In the 1990s, some Reserve and National Guard Officers, including some JAGs like me, and government and private physicians researching anthrax, formed a working group to oppose DoD’s first anthrax vaccine. We stood on science, fact, law, not “religion” and fetus fetishes with the goal of positive impact for individual Servicemembers and their families, and the military mission. A comparison of our motive and tactics with the baseless “religious infringement” and “constitutional” claims of some current COVID military refusniks reveals how insidious, cynical, politicized, and dangerous to our national security their tactics are.

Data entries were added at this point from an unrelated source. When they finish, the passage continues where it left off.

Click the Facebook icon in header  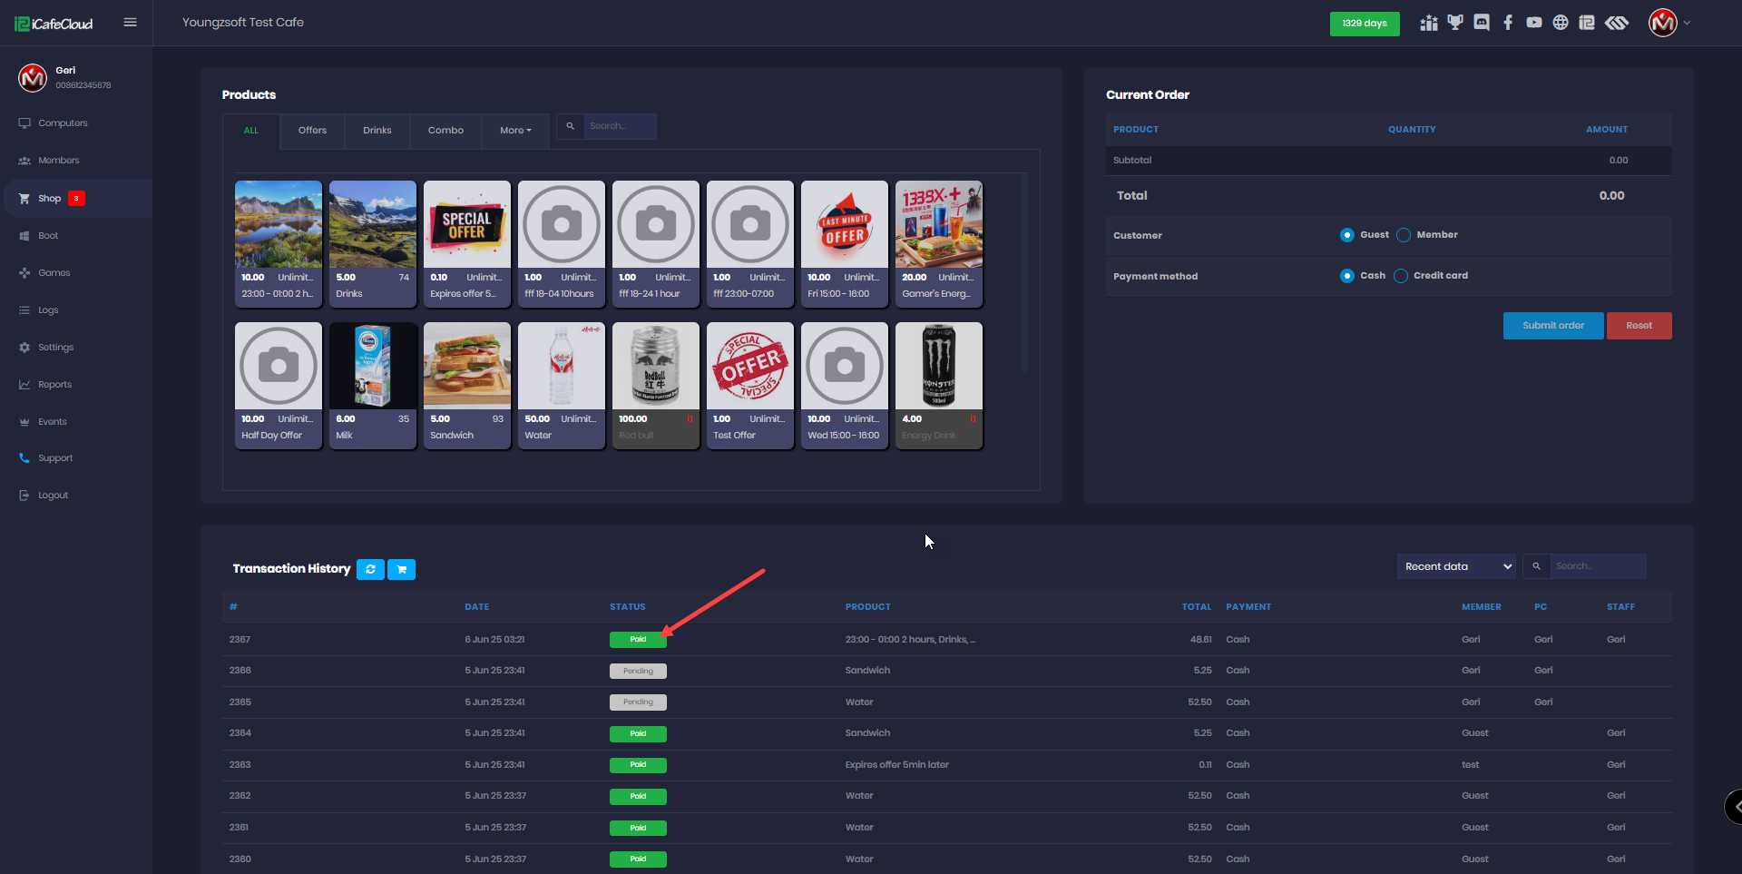pyautogui.click(x=1508, y=23)
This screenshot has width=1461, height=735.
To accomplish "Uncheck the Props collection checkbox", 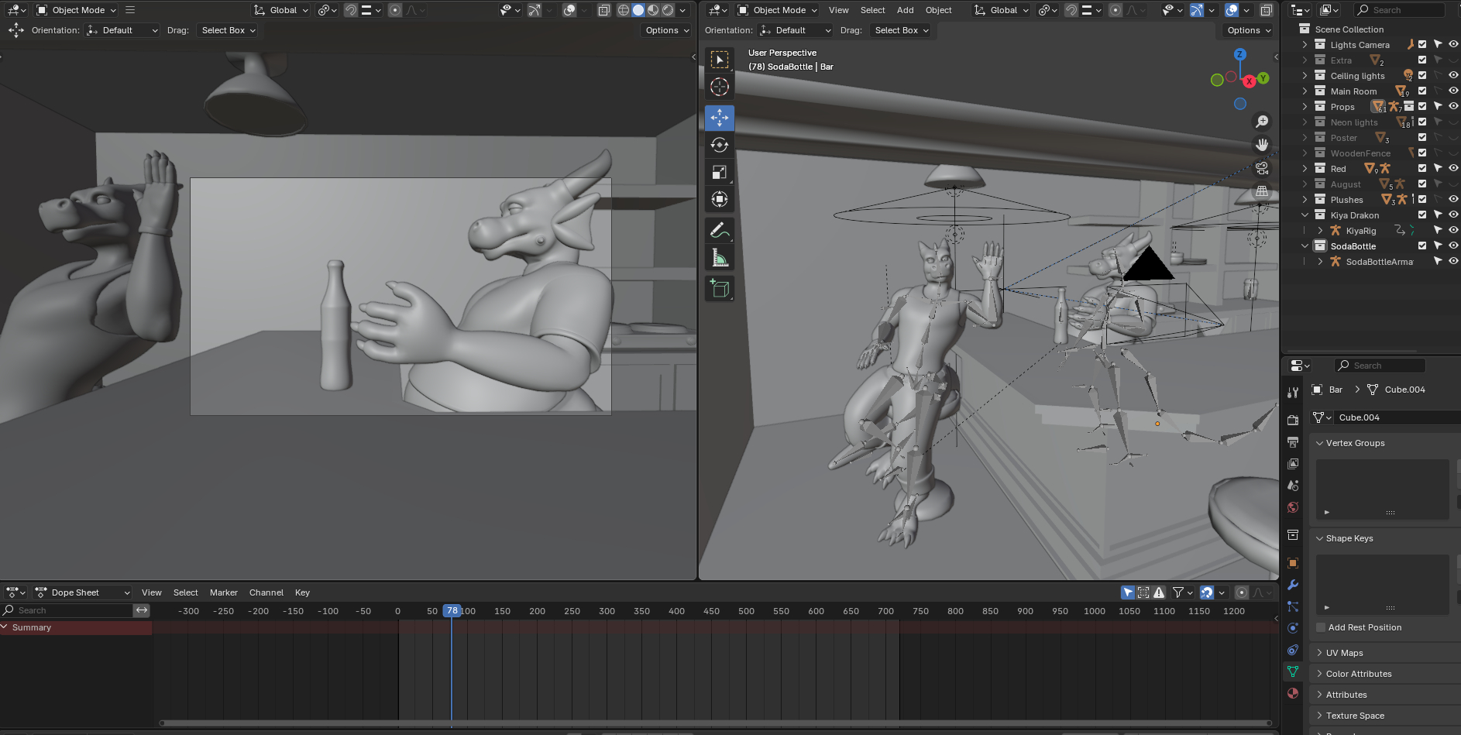I will pyautogui.click(x=1422, y=106).
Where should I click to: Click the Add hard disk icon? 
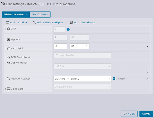pos(8,23)
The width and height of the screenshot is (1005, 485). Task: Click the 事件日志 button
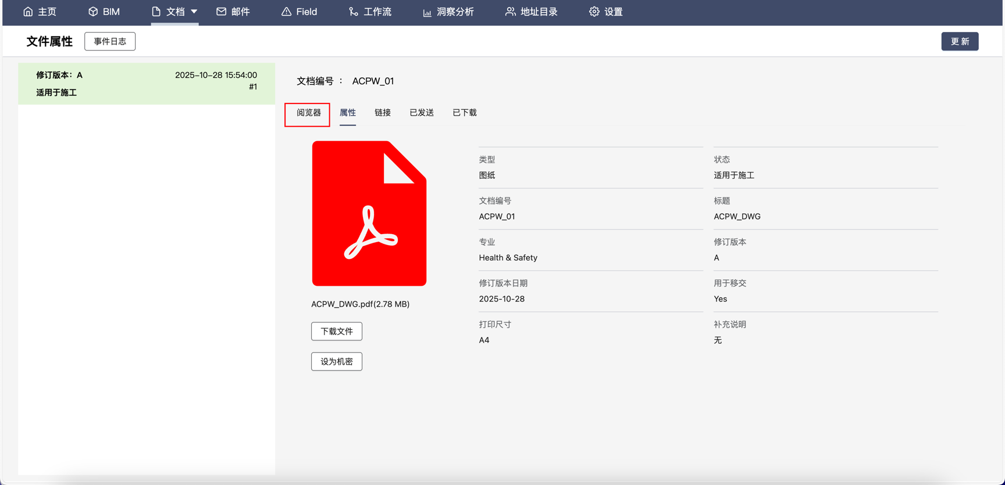tap(110, 41)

Unlike COVID’s dramatic entry to world stage, anthrax emerged as a DoD focus during Gulf I for no apparent reason except anthrax and MidEast terrorists exist in arid soil. Anthrax is not a contagious bacteria or virus like small pox and COVID, it is spores spread by direct contact, most commonly through the skin of workers who handle hides and wool of animals living in spore-infected soil, and possibly by eating their meat. Anthrax has been used as a bioweapon; in WWII the British dropped infected cow carcasses to starving Germans. The sole documented lethal modern anthrax attack was in the U.S. Northeast, at one point attributed to a researcher in a U.S. Army laboratory mailing a stable powdered anthrax through the U.S. Postal Service. To be effective against our military, it would have to infect many people at once, which requires aerosol delivery. To make such a delivery system from wild anthrax that would not also contaminate those who used it would require sophisticated engineering (the Russians famously failed at it a 1978 68 fatality lab spill). So far, no such system is known to exist, and no anthrax attack occurred in the ensuing 20 years fighting terrorists on MidEast soil.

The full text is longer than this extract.